[[ Source material, beginning ]]

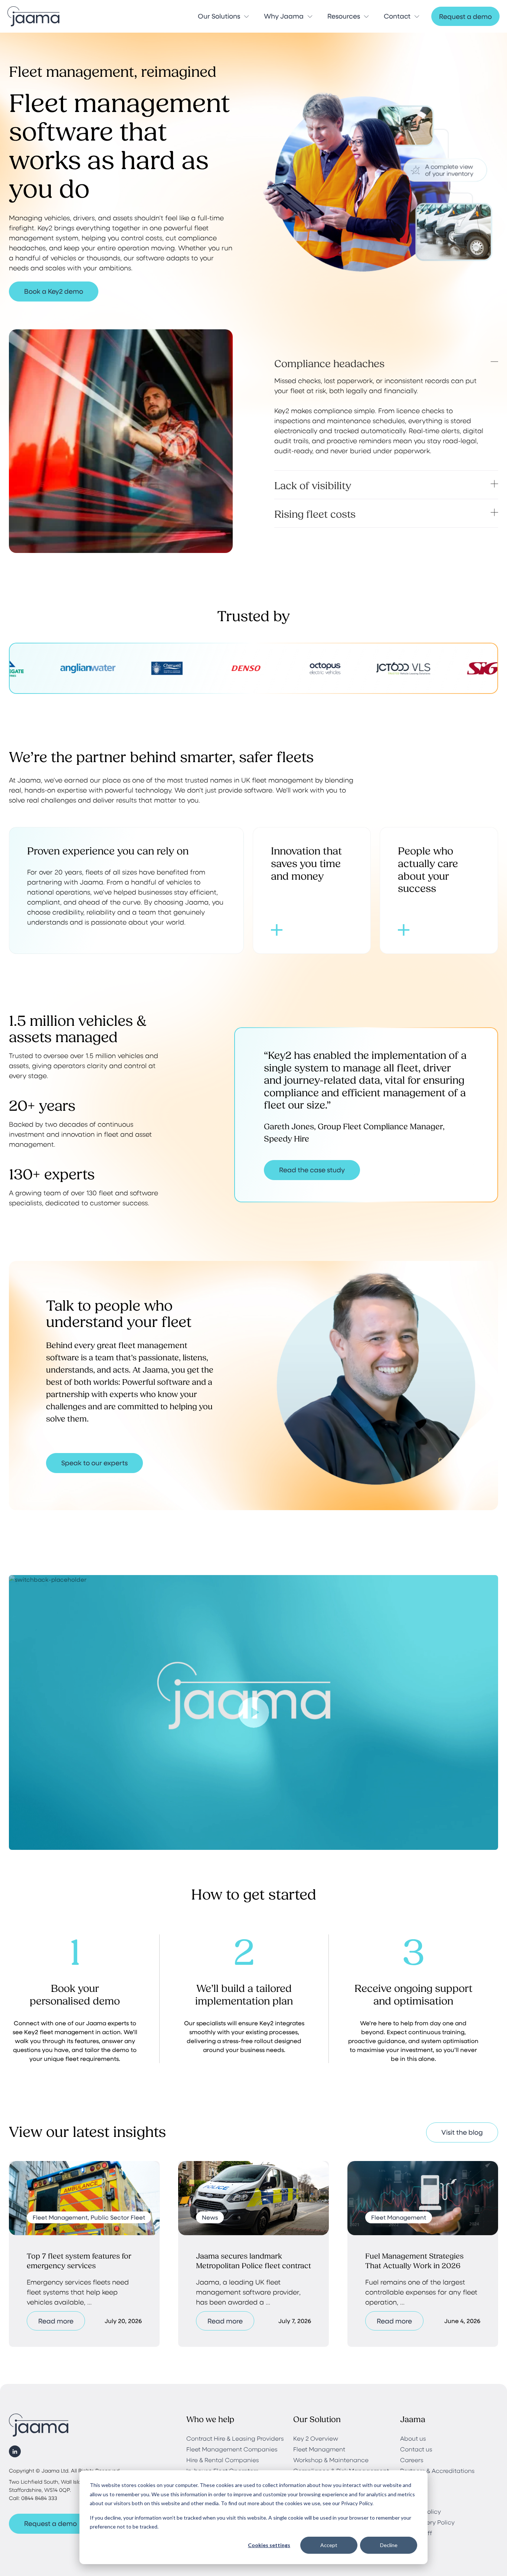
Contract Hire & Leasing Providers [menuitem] (235, 2438)
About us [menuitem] (413, 2438)
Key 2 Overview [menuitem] (315, 2438)
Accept (328, 2545)
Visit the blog (462, 2132)
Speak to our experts (94, 1462)
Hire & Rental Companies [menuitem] (222, 2460)
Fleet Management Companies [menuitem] (232, 2449)
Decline (389, 2545)
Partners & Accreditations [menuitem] (437, 2470)
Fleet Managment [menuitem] (319, 2449)
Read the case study (312, 1169)
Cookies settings (269, 2545)
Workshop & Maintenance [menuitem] (331, 2460)
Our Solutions (219, 15)
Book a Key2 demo (53, 291)
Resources (343, 15)
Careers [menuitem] (411, 2460)
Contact (397, 15)
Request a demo (465, 16)
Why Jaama (284, 15)
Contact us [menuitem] (416, 2449)
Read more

[[ Source material, end ]]

▶ **Task**
Leaving the pictures out, write out every entry exactly.

▶ **Answer to the problem**
Contract Hire & Leasing Providers [menuitem] (235, 2438)
About us [menuitem] (413, 2438)
Key 2 Overview [menuitem] (315, 2438)
Accept (328, 2545)
Visit the blog (462, 2132)
Speak to our experts (94, 1462)
Hire & Rental Companies [menuitem] (222, 2460)
Fleet Management Companies [menuitem] (232, 2449)
Decline (389, 2545)
Partners & Accreditations [menuitem] (437, 2470)
Fleet Managment [menuitem] (319, 2449)
Read the case study (312, 1169)
Cookies settings (269, 2545)
Workshop & Maintenance [menuitem] (331, 2460)
Our Solutions (219, 15)
Book a Key2 demo (53, 291)
Resources (343, 15)
Careers [menuitem] (411, 2460)
Contact (397, 15)
Request a demo (465, 16)
Why Jaama (284, 15)
Contact us [menuitem] (416, 2449)
Read more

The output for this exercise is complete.